I tried to adapt the mBERT model to an existing code. However, I received the following issue even though I tried different solutions.
torch.OutOfMemoryError: CUDA out of memory. Tried to allocate 20.00 MiB. GPU 0 has a total capacity of 14.75 GiB of which 9.06 MiB is free. Process 84806 has 14.74 GiB memory in use. Of the allocated memory 14.48 GiB is allocated by PyTorch, and 129.43 MiB is reserved by PyTorch but unallocated. If reserved but unallocated memory is large try setting PYTORCH_CUDA_ALLOC_CONF=expandable_segments:True to avoid fragmentation. See documentation for Memory Management (https://pytorch.org/docs/stable/notes/cuda.html#environment-variables)
Here's the news model that I'm trying to adapt to DST-MetaASSIST(STAR), which you can find it here:
### For DST-MetaASSIST
!git clone https://github.com/smartyfh/DST-MetaASSIST
These are the new models:
# First model mBERT
from transformers import BertTokenizer, BertForSequenceClassification
# Load the mBERT tokenizer
tokenizer = BertTokenizer.from_pretrained('bert-base-multilingual-cased')
# Load the model with the correct number of labels
model = BertForSequenceClassification.from_pretrained('bert-base-multilingual-cased', num_labels=num_labels)
# Second model XLM-R
from transformers import XLMRobertaTokenizer, XLMRobertaForSequenceClassification, Trainer, TrainingArguments
# Load the tokenizer and model
tokenizer = XLMRobertaTokenizer.from_pretrained('xlm-roberta-base')

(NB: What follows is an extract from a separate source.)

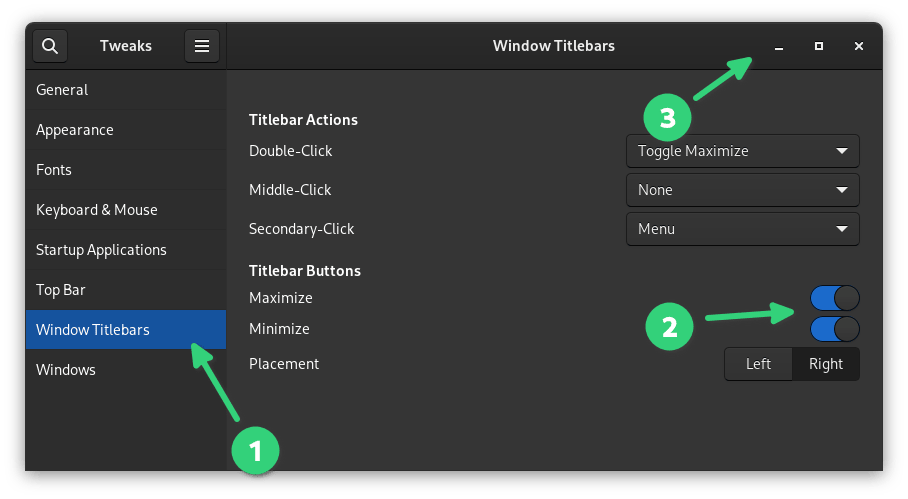Open the Double-Click action dropdown
Screen dimensions: 908x499
pyautogui.click(x=742, y=151)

model = XLMRobertaForSequenceClassification.from_pretrained('xlm-roberta-base', num_labels=number_of_labels)
# Third model mT5
from transformers import T5Tokenizer, T5ForConditionalGeneration
# Load the mT5 tokenizer and model
tokenizer = T5Tokenizer.from_pretrained('google/mt5-small')
model = T5ForConditionalGeneration.from_pretrained('google/mt5-small')
I changed the 'train-S1.py' file and then run it
import torch
import os
import torch
# Set environment variable for CUDA memory management
os.environ['PYTORCH_CUDA_ALLOC_CONF'] = 'expandable_segments:True'
torch.cuda.empty_cache() # Clear CUDA cache
torch.backends.cudnn.benchmark = True
# Check for GPU availability
if torch.cuda.is_available():
device = torch.device("cuda")
print("Using GPU:", torch.cuda.get_device_name(0))
else:
device = torch.device("cpu")
print("Using CPU")
# Reduce batch sizes for memory optimization
train_batch_size = 2 # Reduced from 4 or 16
meta_batch_size = 1 # Reduced from 2 or 8
# Run your training script with reduced batch sizes
!python3 /content/DST-MetaASSIST/STAR/train-S1.py --data_dir data/mwz2.4 --save_dir output-meta24-S1/exp --train_batch_size 2 --meta_batch_size 1 --enc_lr 4e-5 --dec_lr 1e-4 --sw_lr 5e-5 --init_weight 0.5 --n_epochs 1 --do_train
The new script:
# import faulthandler
# faulthandler.enable()
# learn slot-wise weight
import os
import torch
import torch.nn as nn
import numpy as np
import argparse
import random
import json
import time
import logging
from tqdm import tqdm, trange
from torch.utils.data import DataLoader, RandomSampler
from utils.data_utils import Processor, MultiWozDataset
from utils.eval_utils import model_evaluation
from utils.loss_utils import *
from utils.label_lookup import get_label_lookup_from_first_token
from models.DST import UtteranceEncoding, BeliefTracker
# Import necessary libraries
from transformers import BertTokenizer, BertForSequenceClassification
# Load the mBERT tokenizer
tokenizer = BertTokenizer.from_pretrained('bert-base-multilingual-cased')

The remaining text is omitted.